#### WHAT TO DO
A. Answer these about the store sales plotting code, one line each:
(i) Which store's items does the plot cover?
(ii) How many rows and columns of subplots does plt.subplots create?
(iii) Which column is plotted for each item?
B. Can you pick up the store sales plotting code after its last line and carry it on?

#### SELECTED PASSAGE
-- -- --

The following plot shows the sale of all the items in store 1.

store = 1
sub = sales[sales.LOCATIONNO == store].set_index("SALEDATE")

# sns.set_context("talk", font_scale=1.4)
fig, axes = plt.subplots(8, 6, figsize=(35, 40))
for i in range(0,46):
    if i < 6:
        sub[sub.PRODUCTID == i].UNIT_GROSS_SALES.plot(ax=axes[0, i], 
                                      legend=True, label = "Item "+str(i)+" Sales")
    elif (i > 5) & (i < 12):
        sub[sub.PRODUCTID == i].UNIT_GROSS_SALES.plot(ax=axes[1, i - 6], 
                                      legend=True, label = "Item "+str(i)+" Sales")
    elif (i > 11) & (i < 18):
        sub[sub.PRODUCTID == i].UNIT_GROSS_SALES.plot(ax=axes[2, i - 12], 
                                      legend=True, label = "Item "+str(i)+" Sales")    
    elif (i > 17) & (i < 24):
        sub[sub.PRODUCTID == i].UNIT_GROSS_SALES.plot(ax=axes[3, i - 18], 
                                      legend=True, label = "Item "+str(i)+" Sales")    
    elif (i > 23) & (i < 30):
        sub[sub.PRODUCTID == i].UNIT_GROSS_SALES.plot(ax=axes[4, i - 24], 
                                      legend=True, label = "Item "+str(i)+" Sales")

-- -- --

#### RAW DATA

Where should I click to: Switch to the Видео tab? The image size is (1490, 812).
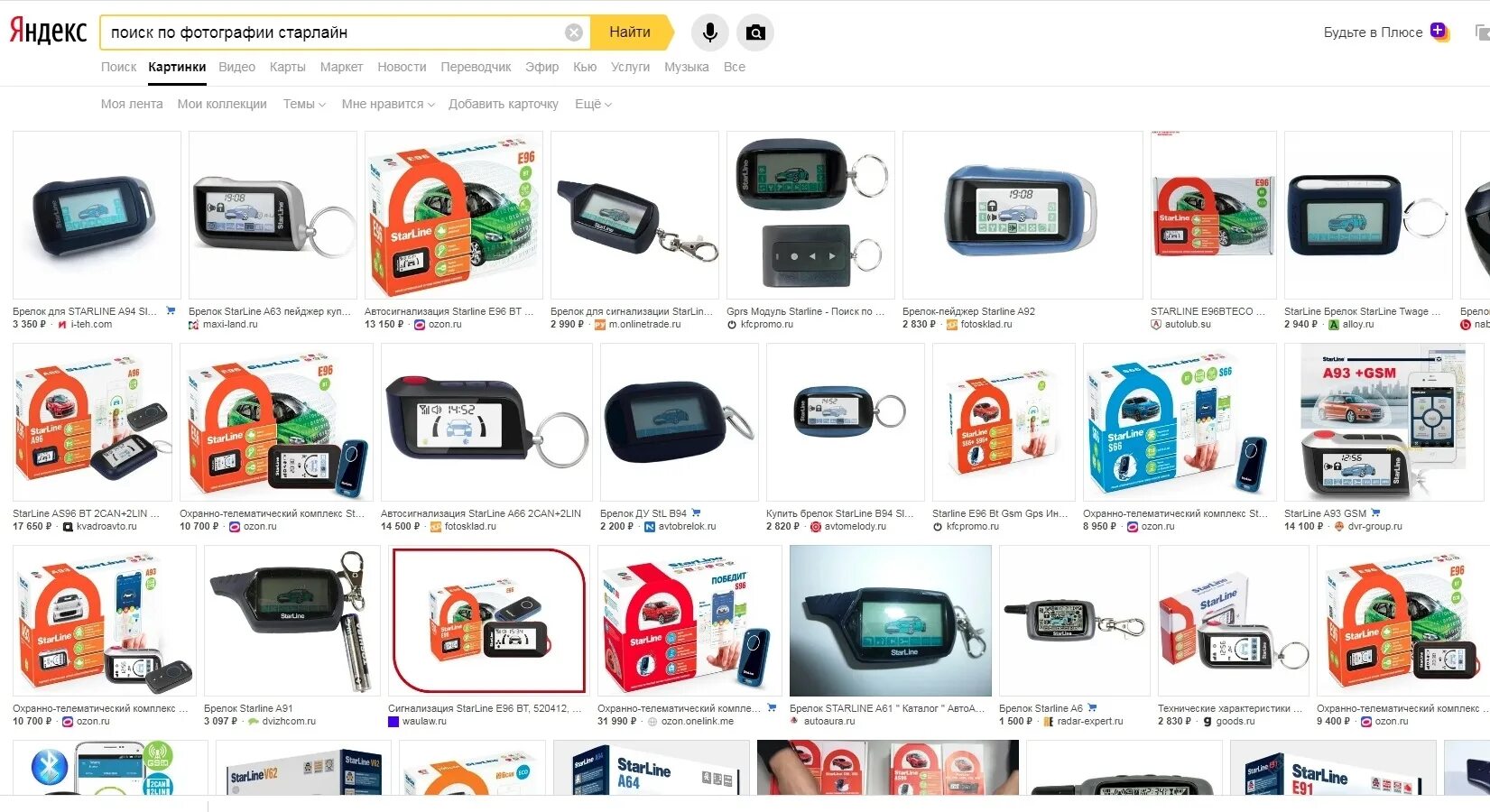(x=236, y=67)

-- -- --

#### TASK RESULTS
A.
(i) Store 1
(ii) 8 rows and 6 columns
(iii) UNIT_GROSS_SALES

B.
    elif (i > 29) & (i < 36):
        sub[sub.PRODUCTID == i].UNIT_GROSS_SALES.plot(ax=axes[5, i - 30], 
                                      legend=True, label = "Item "+str(i)+" Sales")    
    elif (i > 35) & (i < 42):
        sub[sub.PRODUCTID == i].UNIT_GROSS_SALES.plot(ax=axes[6, i - 36], 
                                      legend=True, label = "Item "+str(i)+" Sales")    
    else:
        sub[sub.PRODUCTID == i].UNIT_GROSS_SALES.plot(ax=axes[7, i - 42], 
                                      legend=True, label = "Item "+str(i)+" Sales")    

plt.tight_layout(pad=3)
plt.suptitle("Store 1 Items");

We check for correlation of total sales in each of the stores to find out if there stores or market that are correlated to one another. Based on the correlation data we can remove redundant data to improve the model prediction accuracy

# Correlation between total sales of stores

storesales = sales.groupby(["SALEDATE", "LOCATIONNO"]).UNIT_GROSS_SALES.sum().reset_index().set_index("SALEDATE")
corr =  pd.pivot_table(storesales, values = "UNIT_GROSS_SALES", columns="LOCATIONNO", index="SALEDATE").corr(method = "spearman")
plt.figure(figsize = (30,30))
sns.heatmap(corr[(corr >= 0.5) | (corr <= -0.5)], 
            cmap='viridis', vmax=1.0, vmin=-1.0, linewidths=0.1,
            annot=True, annot_kws={"size": 9}, square=True);

# Correlation between total sales at market level

sns.set_context("talk", font_scale=1.4)
marketsales = sales.groupby(["SALEDATE", "MARKET"]).UNIT_GROSS_SALES.sum().reset_index().set_index("SALEDATE")
corr =  pd.pivot_table(marketsales, values = "UNIT_GROSS_SALES", columns="MARKET", index="SALEDATE").corr(method = "spearman")
plt.figure(figsize = (10,10))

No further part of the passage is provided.